┏━━

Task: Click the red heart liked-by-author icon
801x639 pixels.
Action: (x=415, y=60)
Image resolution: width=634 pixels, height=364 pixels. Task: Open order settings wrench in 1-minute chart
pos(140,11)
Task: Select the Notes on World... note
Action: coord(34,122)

┗━━

» **REQUIREMENT**:
Repeat every line of the listing without a single difference.

» **REPLY TO THE TASK**:
Task: Click the red heart liked-by-author icon
801x639 pixels.
Action: (x=415, y=60)
Image resolution: width=634 pixels, height=364 pixels. Task: Open order settings wrench in 1-minute chart
pos(140,11)
Task: Select the Notes on World... note
Action: coord(34,122)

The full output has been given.